Free online puzzles to entice daily players

What: Puzzazz, based in Redmond Who: Roy Leban, 51, founder and chief technology officer Mission: Bring the puzzle market to electronic...

What: Puzzazz, based in Redmond

Who: Roy Leban, 51, founder and chief technology officer

Mission: Bring the puzzle market to electronic media.

Number crunch: The starting gun sounded with the release of three products on the Kindle, each with 100 interactive puzzles based on the Sudoku format. The puzzles use words and symbols as well as numbers. Crosswords will follow, as will products for the iPad.

Employees: 5

Financials: While the steady stream of online puzzles it plans will be free, the company hopes to generate revenue through sales of books on the Kindle platform. Leban said 700 new puzzle books are published each year. He doesn't foresee matching that, but "expects to be a significant player" before year's end.

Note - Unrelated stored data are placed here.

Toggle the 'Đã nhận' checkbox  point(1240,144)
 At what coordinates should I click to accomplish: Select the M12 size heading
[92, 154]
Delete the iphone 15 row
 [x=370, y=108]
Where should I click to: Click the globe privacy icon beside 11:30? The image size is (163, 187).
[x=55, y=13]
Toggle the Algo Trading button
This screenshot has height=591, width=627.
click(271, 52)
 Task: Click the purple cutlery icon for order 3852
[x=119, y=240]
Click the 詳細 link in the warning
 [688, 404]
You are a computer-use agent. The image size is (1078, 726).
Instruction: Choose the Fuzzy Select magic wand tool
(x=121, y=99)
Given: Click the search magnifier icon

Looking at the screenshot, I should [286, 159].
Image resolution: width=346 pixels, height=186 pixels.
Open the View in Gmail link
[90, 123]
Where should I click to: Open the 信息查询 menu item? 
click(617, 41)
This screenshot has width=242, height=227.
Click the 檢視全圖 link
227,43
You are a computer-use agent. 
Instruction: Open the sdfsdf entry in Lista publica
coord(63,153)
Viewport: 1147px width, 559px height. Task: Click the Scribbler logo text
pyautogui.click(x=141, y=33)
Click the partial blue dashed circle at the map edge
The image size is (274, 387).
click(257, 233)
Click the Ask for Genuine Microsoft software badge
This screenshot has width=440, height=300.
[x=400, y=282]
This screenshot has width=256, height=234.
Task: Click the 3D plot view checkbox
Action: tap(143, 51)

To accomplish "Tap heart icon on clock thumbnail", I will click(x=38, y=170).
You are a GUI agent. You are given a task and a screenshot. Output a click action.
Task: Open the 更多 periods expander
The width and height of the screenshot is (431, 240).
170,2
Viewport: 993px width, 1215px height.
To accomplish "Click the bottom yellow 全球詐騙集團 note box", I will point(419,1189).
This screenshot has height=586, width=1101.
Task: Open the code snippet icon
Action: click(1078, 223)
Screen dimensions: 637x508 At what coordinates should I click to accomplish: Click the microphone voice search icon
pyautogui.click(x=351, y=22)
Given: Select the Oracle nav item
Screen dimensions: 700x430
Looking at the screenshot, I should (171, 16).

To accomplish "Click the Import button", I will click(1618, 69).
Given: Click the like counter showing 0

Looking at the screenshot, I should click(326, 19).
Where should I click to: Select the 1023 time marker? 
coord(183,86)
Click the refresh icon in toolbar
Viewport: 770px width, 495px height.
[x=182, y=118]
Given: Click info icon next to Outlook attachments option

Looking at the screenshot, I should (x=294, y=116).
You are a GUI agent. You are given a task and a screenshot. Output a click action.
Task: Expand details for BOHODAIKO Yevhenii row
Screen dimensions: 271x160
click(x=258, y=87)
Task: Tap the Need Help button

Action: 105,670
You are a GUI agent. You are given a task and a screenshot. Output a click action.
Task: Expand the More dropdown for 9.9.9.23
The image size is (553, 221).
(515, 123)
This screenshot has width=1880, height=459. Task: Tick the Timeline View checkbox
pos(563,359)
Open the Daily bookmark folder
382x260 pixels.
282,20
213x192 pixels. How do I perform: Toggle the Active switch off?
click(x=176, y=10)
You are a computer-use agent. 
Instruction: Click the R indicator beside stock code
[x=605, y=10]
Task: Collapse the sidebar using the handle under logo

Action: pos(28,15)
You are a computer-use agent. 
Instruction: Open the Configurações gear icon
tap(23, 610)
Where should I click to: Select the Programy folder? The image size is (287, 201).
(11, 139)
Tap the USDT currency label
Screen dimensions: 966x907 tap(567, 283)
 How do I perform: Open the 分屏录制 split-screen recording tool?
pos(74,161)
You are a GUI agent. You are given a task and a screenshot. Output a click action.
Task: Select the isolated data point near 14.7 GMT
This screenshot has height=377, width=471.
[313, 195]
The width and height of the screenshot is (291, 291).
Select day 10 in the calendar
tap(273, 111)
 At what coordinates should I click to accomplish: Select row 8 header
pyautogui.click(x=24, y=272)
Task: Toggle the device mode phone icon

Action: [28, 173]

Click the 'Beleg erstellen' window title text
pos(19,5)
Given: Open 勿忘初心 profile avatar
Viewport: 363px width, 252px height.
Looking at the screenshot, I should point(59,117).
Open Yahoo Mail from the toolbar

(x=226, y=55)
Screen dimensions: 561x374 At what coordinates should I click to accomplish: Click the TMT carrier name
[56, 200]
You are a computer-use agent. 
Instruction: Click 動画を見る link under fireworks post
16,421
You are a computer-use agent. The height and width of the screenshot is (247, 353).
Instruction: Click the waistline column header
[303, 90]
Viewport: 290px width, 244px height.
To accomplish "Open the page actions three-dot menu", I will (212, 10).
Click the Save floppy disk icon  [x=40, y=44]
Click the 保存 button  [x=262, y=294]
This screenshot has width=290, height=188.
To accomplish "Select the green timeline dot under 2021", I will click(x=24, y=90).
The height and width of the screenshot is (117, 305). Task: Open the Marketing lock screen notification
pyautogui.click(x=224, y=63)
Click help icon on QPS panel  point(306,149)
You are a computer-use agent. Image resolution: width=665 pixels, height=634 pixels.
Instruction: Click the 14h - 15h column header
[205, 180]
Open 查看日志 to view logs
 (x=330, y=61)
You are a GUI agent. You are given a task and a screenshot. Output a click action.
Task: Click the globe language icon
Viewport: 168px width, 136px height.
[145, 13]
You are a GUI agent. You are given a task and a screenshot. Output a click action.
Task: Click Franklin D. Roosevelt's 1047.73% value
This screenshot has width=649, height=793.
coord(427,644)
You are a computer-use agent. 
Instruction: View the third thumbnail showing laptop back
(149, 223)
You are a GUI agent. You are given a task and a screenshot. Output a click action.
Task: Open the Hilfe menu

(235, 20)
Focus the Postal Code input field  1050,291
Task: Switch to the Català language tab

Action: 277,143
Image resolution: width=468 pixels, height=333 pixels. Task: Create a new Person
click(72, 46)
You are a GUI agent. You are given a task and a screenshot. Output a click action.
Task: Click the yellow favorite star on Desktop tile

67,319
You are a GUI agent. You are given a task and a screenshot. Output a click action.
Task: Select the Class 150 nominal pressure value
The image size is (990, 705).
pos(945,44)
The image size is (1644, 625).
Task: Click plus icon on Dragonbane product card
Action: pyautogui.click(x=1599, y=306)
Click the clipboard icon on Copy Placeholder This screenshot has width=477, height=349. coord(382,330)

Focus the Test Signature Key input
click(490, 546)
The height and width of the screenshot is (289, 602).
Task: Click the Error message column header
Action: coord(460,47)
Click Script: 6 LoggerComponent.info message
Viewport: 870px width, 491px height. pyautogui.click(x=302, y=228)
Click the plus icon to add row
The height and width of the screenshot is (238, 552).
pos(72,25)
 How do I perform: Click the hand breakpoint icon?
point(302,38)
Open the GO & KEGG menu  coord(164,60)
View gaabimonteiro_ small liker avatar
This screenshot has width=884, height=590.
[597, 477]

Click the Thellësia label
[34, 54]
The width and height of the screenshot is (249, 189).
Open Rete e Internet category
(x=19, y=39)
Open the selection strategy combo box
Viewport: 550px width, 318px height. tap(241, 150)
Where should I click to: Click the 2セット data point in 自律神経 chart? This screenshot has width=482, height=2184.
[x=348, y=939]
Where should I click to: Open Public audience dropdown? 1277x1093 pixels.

Addictive fun: The free puzzles are "gateway" products, with players seemingly unable to get enough of them. Online use increases sharply at 5 a.m., Leban said, when users on the East Coast awaken and need their puzzle fix. Puzzazz hopes they spend $2.99 to get the puzzle books Puzzazz offers.

Balancing act: Leban describes a continuum with puzzles on one end and games on the other; the former requires intellect while the latter relies on dexterity. "Puzzle games," which are now in development, will be in the middle. "There are people who like cake and people who like ice cream, and sometimes they like them together," Leban said. "So there are people who both solve puzzles and play games, although presumably not at the same time."

Quote: "There is the suggestion that the earlier you start solving puzzles the stronger your brain will be," Leban said. "But we aren't trying to cure Alzheimer's; we are just out to create great content."